待做練習 =
• 1. 請把這篇追憶陳寅恪的文章從「1971年1月28日大年初二」一路到「招事。高兄爭取拿出來借給我。」這段重新寫一遍，並把「杭州」換成「南昌」。
• 2. 根據這篇追憶陳寅恪的文章回答：
(a) 作者初中畢業於哪所學校？
(b) 作者當晚要從哪個車站出發？
(c) 高兄的父親是做什麼的？
• 3. 從這篇追憶陳寅恪的文章最後一句之後接著往下寫。

文章段落 =
********

導 語 2020年7月3日,為紀念陳寅恪130周年誕辰,我找出2019年10月7日,陳寅恪50周年忌日,由上海《新聞晨報》所屬《中山公園周到》新媒體平臺約我撰寫,我家周邊的老上海人文軼事《追憶長寧這家人與陳寅恪的往事》文,引起廣泛關注,使我深為感動。我有感而發,敘述陳寅恪為王國維紀念碑題寫碑文「獨立之精神,自由之思想」,王國維之孫與我常聊其父之死,我家前輩與陳寅恪的交往等,夾敘夾議多年來的心路歷程,說開去了。
追憶到陳寅恪家拜年
1970年初,我從上海長寧區安化(路)第二中學69屆初中畢業,到江西省南城縣新豐公社(鎮)農村插隊,年底回上海江蘇路480弄76號家中過年。
1971年1月28日大年初二上午,未滿18歲的我突然收到朋友贈的車票,當晚要從上海西站出發,到杭州換乘27次火車前往廣州,再轉車回江西農村去。
那天上午,正好我的朋友高兄來訪,其父是旅行家且有藏書,那十年,這些歷史知識的普通書籍都屬「破四舊」的禁書。書店沒有賣,如家中有,要送廢品回收站賣廢紙處理。高兄家的藏書大都已送廢品回收站了,還剩一點,其父母看得緊,不許外借,以免招事。高兄爭取拿出來借給我。

********

記錄資料 =
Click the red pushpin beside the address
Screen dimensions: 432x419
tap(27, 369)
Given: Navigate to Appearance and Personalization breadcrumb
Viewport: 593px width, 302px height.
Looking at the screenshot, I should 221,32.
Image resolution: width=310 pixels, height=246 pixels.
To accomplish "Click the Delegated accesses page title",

********

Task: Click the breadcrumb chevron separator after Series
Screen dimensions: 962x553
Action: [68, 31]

********

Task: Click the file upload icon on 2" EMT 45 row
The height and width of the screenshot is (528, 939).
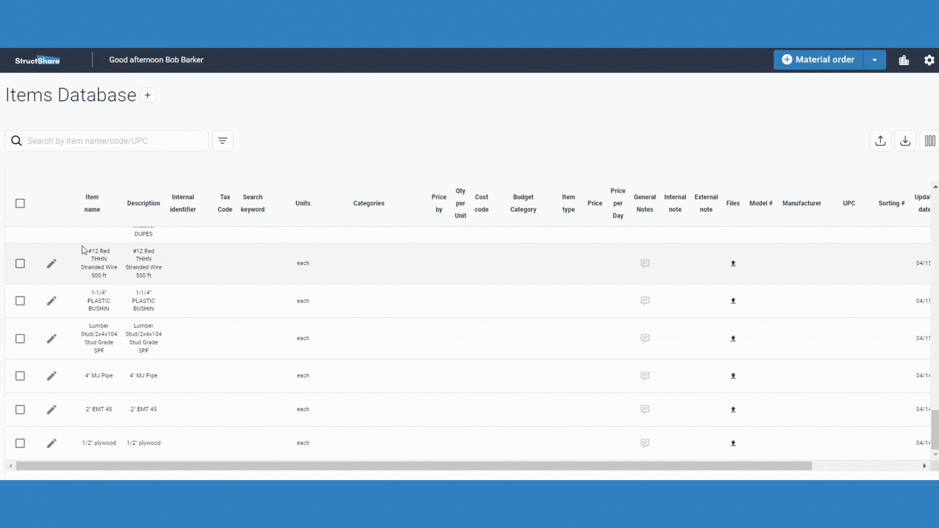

********

依序答案 =
• 1.
1971年1月28日大年初二上午,未滿18歲的我突然收到朋友贈的車票,當晚要從上海西站出發,到南昌換乘27次火車前往廣州,再轉車回江西農村去。
那天上午,正好我的朋友高兄來訪,其父是旅行家且有藏書,那十年,這些歷史知識的普通書籍都屬「破四舊」的禁書。書店沒有賣,如家中有,要送廢品回收站賣廢紙處理。高兄家的藏書大都已送廢品回收站了,還剩一點,其父母看得緊,不許外借,以免招事。高兄爭取拿出來借給我。

• 2.
(a) 上海長寧區安化(路)第二中學
(b) 上海西站
(c) 旅行家

• 3.
午飯後,高兄又來我家,書未拿來,卻告知其母有事找我。我從未去過他家,感到奇怪,只好前往。我倆沿著安化路走到底,往南拐到定西路他家。
其母潘阿姨是和平中學教師,她把我讓到裡屋坐下。她說:「廣州有我的親戚陳寅恪,很久沒有音訊,很惦念。他有嚴重的歷史問題,被打倒,被審查,你前往看看他的情況怎樣。捎上一包茶葉(似一斤),還有一小瓶茶葉(約一兩)給你路上喝。」
高兄送我出來時,悄然把廣州旅遊小冊子借給我,似未經其母同意。
當晚10時,江蘇路市三中學初一學生14歲弟弟熱情地陪我到愚園路,乘20路電車,抵中山公園終點站,拿著行李往前走了一站地,到凱旋路的上海西站。零時半,弟弟把我送上前往杭州的列車。回家已無公交車,我那十四歲的弟弟只能摸黑獨自步行四站地回家,上海灘的春節很潮溼寒冷,使我很過意不去,不應該讓他送我。
上海西站始建於1916年的客運小站,因離家不遠,我從小就常到那裡轉悠,很熟悉。1980年風靡的港片《上海灘》在此拍攝;2000年,為建軌道線被拆除。
上海西站內的鐵軌和站臺。
午夜,在奔馳的列車上,我喝著熱茶,清香甘甜,頭一次品茶。我琢磨陳寅恪到底是什麼人?犯了什麼罪?怎麼會杳無音信?竟要我千裡迢迢,勇往直前去打探。
抵廣州的次日,大年初五(1月31日),我拉著在廣州的上海老同學周兄一起前往陳家拜年。
我倆乘公交車,出市區,過珠江大橋,就是中山大學。剛進大門,只見狂風大作,飛沙走石,似沒有樹木,沒有綠化,很蒼涼,不像廣州市裡綠油蔥蔥,春意盎然。我不斷向路人打探陳家怎麼走?人們均用怪怪的眼光打量我,不願搭話,有的欲言又止,有的充滿敵意,一路向七八位路人打探,仍不得要領。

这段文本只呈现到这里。